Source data
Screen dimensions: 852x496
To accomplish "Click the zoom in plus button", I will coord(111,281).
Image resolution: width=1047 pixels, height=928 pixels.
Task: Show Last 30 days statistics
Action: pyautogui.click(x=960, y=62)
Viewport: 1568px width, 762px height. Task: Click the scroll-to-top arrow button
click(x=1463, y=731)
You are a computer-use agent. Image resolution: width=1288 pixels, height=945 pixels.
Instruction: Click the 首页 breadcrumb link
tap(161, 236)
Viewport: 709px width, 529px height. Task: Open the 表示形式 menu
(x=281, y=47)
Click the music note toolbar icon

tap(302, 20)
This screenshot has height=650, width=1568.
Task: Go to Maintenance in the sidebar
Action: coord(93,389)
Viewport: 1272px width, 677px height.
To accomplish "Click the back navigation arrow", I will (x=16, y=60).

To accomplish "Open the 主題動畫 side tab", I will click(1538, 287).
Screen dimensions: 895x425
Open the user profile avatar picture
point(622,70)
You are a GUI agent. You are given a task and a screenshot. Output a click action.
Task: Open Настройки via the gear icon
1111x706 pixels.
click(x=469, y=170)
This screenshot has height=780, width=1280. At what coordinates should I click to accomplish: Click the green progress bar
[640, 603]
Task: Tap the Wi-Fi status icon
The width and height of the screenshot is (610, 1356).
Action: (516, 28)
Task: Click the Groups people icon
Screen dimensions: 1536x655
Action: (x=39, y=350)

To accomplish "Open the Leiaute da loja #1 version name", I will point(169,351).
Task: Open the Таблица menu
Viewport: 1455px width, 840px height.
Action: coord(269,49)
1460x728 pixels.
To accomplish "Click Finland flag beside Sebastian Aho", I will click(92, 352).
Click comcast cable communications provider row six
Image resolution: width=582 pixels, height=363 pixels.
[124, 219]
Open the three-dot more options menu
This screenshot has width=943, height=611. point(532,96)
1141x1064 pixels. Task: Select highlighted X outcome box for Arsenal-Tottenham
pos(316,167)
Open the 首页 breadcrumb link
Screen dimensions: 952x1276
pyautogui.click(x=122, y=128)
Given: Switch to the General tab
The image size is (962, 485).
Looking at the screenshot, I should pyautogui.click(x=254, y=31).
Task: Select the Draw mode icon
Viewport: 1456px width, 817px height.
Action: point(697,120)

To do — From the records above, copy only the lines starting with the line that holds "This screenshot has height=780, width=1280." and going on through the line that holds "Click comcast cable", exactly as written.

Exercise result —
This screenshot has height=780, width=1280. At what coordinates should I click to accomplish: Click the green progress bar
[640, 603]
Task: Tap the Wi-Fi status icon
The width and height of the screenshot is (610, 1356).
Action: (516, 28)
Task: Click the Groups people icon
Screen dimensions: 1536x655
Action: (x=39, y=350)

To accomplish "Open the Leiaute da loja #1 version name", I will point(169,351).
Task: Open the Таблица menu
Viewport: 1455px width, 840px height.
Action: coord(269,49)
1460x728 pixels.
To accomplish "Click Finland flag beside Sebastian Aho", I will click(92, 352).
Click comcast cable communications provider row six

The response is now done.